Concerning attributes on top-levels that yields a behavior, i.e. pre/postprocess_with or the generate_embeddings you suggest.
That would be great to have "active" attributes: that is, specific attributes that can trigger a tactic before or after typechecking a top-level.
Such active attributes could simulate Haskell-style deriving for instance, splicing an instance right after a top-level.
This would allow generate_embeddings not to be a special attribute, but just an active attribute like any other.

[nikswamy]

I think this issue of user-extensible embeddings for their inductive types is orthogonal to the non-local state proposal. It would clearly be a nice thing to have, but we can work on adding that independently of non-local state. What do you think ... can you open a separate discussion topic with a proposal for that?

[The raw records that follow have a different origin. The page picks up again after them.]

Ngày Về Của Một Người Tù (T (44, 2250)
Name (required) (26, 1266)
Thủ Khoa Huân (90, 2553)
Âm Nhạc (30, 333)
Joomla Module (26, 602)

As we're seeing here, all of this is quite a lot of work and I don't want to gate the implementation of non-local state by other issues like user-extensible embeddings (esp, since we need non-local state critically for things like typeclasses)

[nikswamy]

At today's F* meeting, we discussed this at length. Despite our initial enthusiasm for the typed references version of this proposal, the introduction of top-level compile-time effects raises many potential concerns, including things like how these top-level effects interact with checked files etc.

In contrast, the dynamically typed proposal side steps a lot of these issues, at the cost of user strings as keys and requiring a dynamic check when reading the store. This additional check may be a small price to pay in comparison to the complexity of the implementing the typed references version (which saves the check by using a magic in the compiler).